* [Texto mostrado]:
De pequeña no me gustaba el tomate. De haber sabido que el nombre viene de tomatl, que en azteca significa "fruto con ombligo", igual lo hubiera mirado con mejores ojos. Hasta que un día, siendo un poco más mayor, me vi forzada por las circunstancias a probar un jugoso y dulce tomate. ¡Menos mal! ¡Lo que me había perdido todo este tiempo! Desde entonces lo incluyo en mi dieta casi cada día en distintas formas. Como deberíamos hacer todos, y les voy a contar por qué.
El tomate es botánicamente una fruta –aunque se consuma como hortaliza–, redonda, con ombligo y de color rojo. Y es precisamente esta última característica lo que lo convierte en un alimento muy interesante a nivel nutricional.
En general, una dieta equilibrada y saludable debería incluir alimentos –sobre todo, frutas y verduras– multicolores. El cromatismo de los vegetales viene dado por unas sustancias, los polifenoles y los carotenoides, que cubren el espectro desde el amarillo (del limón) al morado (de la berenjena, por ejemplo).
Pues bien, el tomate es rojo porque contiene gran cantidad de estos compuestos, aunque hay distintas variedades con diferentes colores que tienen mezclas distintas de polifenoles y carotenoides.
Al margen de su aspecto, se trata de un alimento estable, pues puede estar en la nevera entre una y dos semanas sin que sus propiedades se alteren. Hay una excepción: si está abierto, no es recomendable tenerlo más de 24 horas en refrigeración. Además, a nivel culinario, es un producto muy versátil, pues se puede comer de mil formas, crudo o cocido, en platos fríos o calientes. Y está buenísimo.
Bocados de salud cardiovascular
Volvamos ahora a sus beneficios para la salud. En este aspecto, lo más destacable es que –más allá de aportarnos vitaminas y minerales, esenciales para el normal funcionamiento del organismo– el tomate nos ayuda a prevenir las enfermedades cardiovasculares.
Estas patologías, la principal causa de muerte en el mundo, normalmente son causadas por un cúmulo de grasa en las arterias, lo que se llama aterosclerosis. El consumo de tomate, ya sea crudo, en salsa o en sofrito, mejora el perfil lipídico (colesterol y triglicéridos) y disminuye la concentración de compuestos inflamatorios relacionados con la aparición y progresión de la aterosclerosis.

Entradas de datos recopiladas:

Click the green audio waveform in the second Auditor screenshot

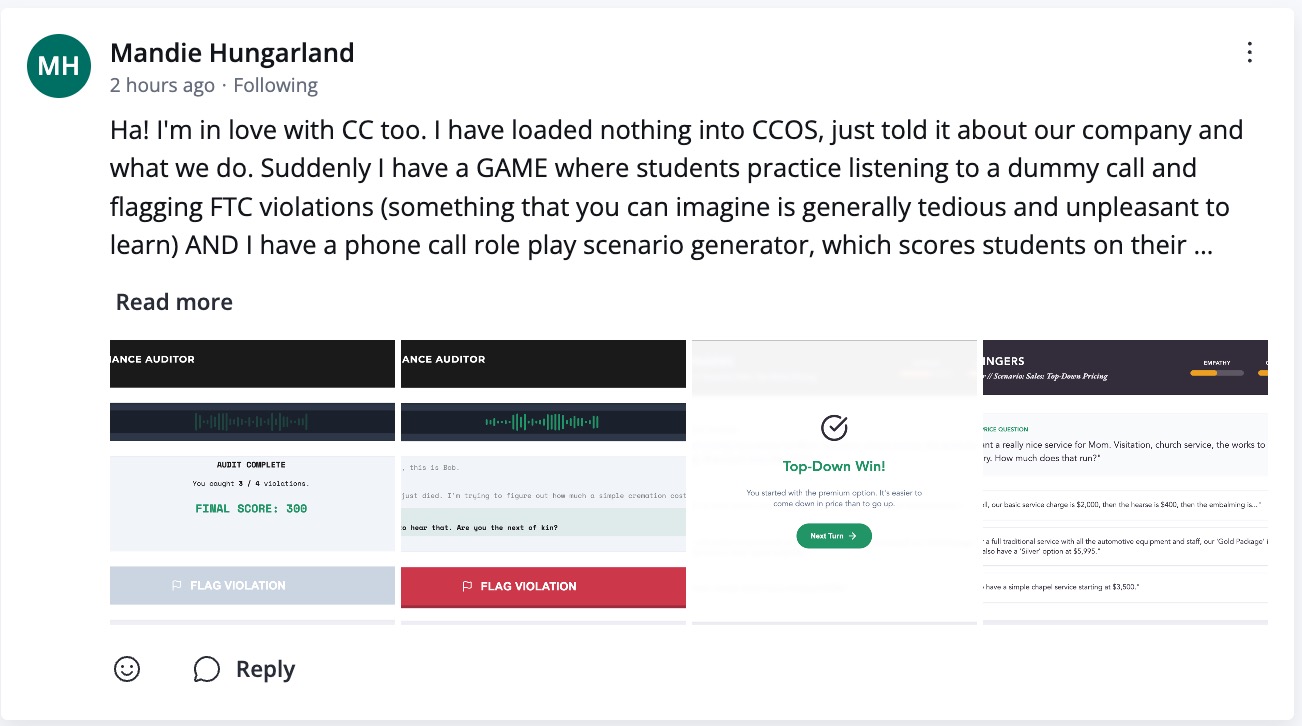coord(543,421)
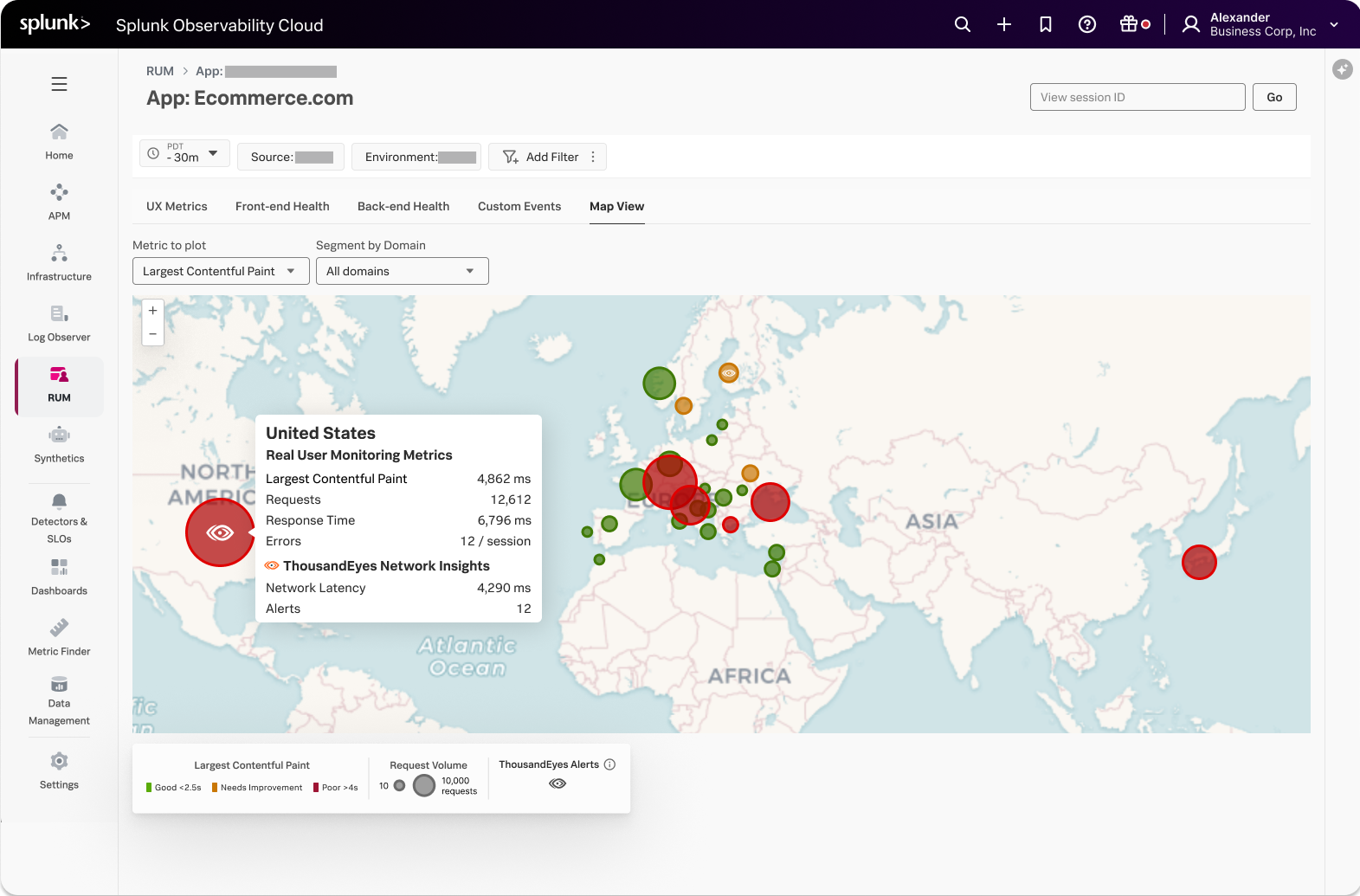1360x896 pixels.
Task: Click the Go button
Action: (x=1274, y=97)

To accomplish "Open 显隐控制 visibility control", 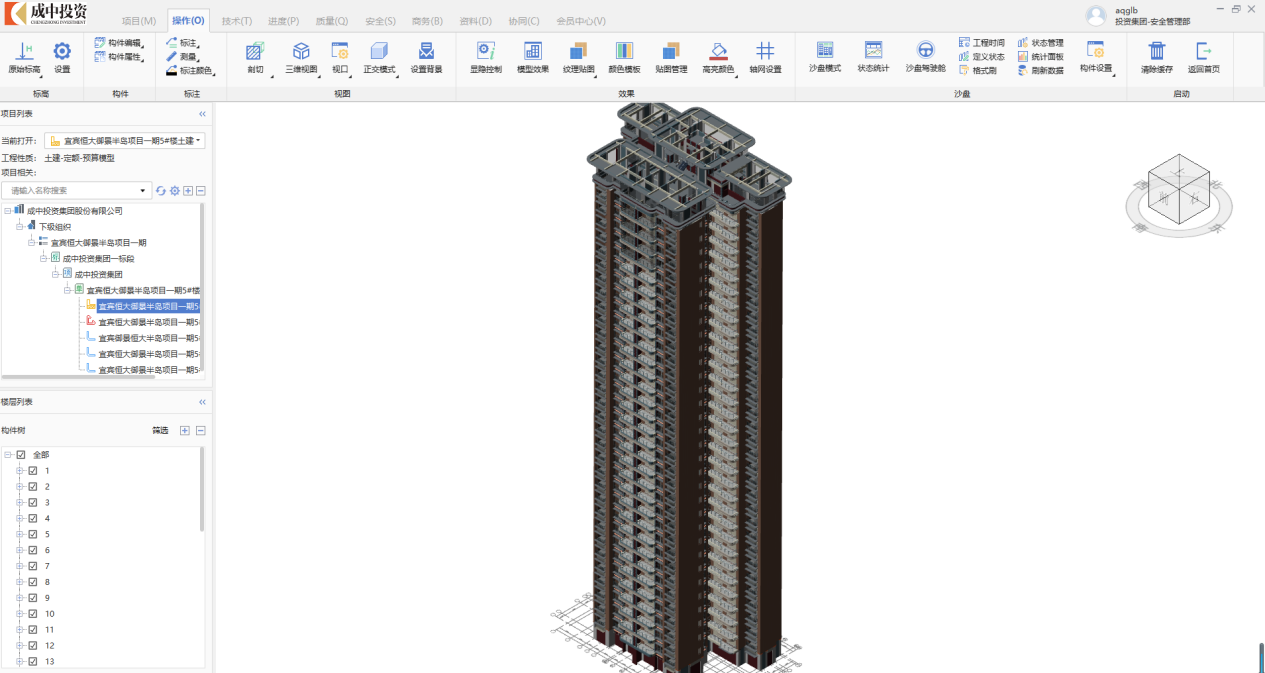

* [Tus instrucciones]: Prolonga el texto sobre el tomate y sus beneficios para la salud, empezando justo después de su última oración.

* [Respuesta]:
Como hemos visto anteriormente, los compuestos bioactivos potencialmente responsables de los efectos beneficiosos del tomate son los polifenoles y los carotenoides. Y estos se absorben más cuando el tomate se consume cocido con una base de grasa, en el contexto de la dieta mediterránea.
En este sentido, parece que los efectos antiinflamatorios y antioxidantes del consumo de tomate son mayores cuando se consume cocido con aceite de oliva, que es precisamente cuando se asimilan más los citados compuestos.
También se ha observado que las personas con diabetes –con más posibilidades de sufrir enfermedades cardiovasculares– tienen una menor carga aterosclerótica y, por tanto, un menor riesgo cardiovascular cuando consumen mayores cantidades de tomate, independientemente de la forma de cocinarlo o presentarlo en el plato.
¿Y lo mejor de todo? El licopeno, que también ejerce un efecto antiinflamatorio y antioxidante. Casi exclusivo del tomate, es uno de los pocos compuestos en los alimentos que se absorbe mejor si nuestro protagonista está triturado, como en el gazpacho o el salmorejo, o cocido, como en un sofrito o en salsa de tomate.
Por todo lo dicho, podemos afirmar que el tomate, especialmente cocido o con aceite, es un alimento redondo. ¡Y con ombligo!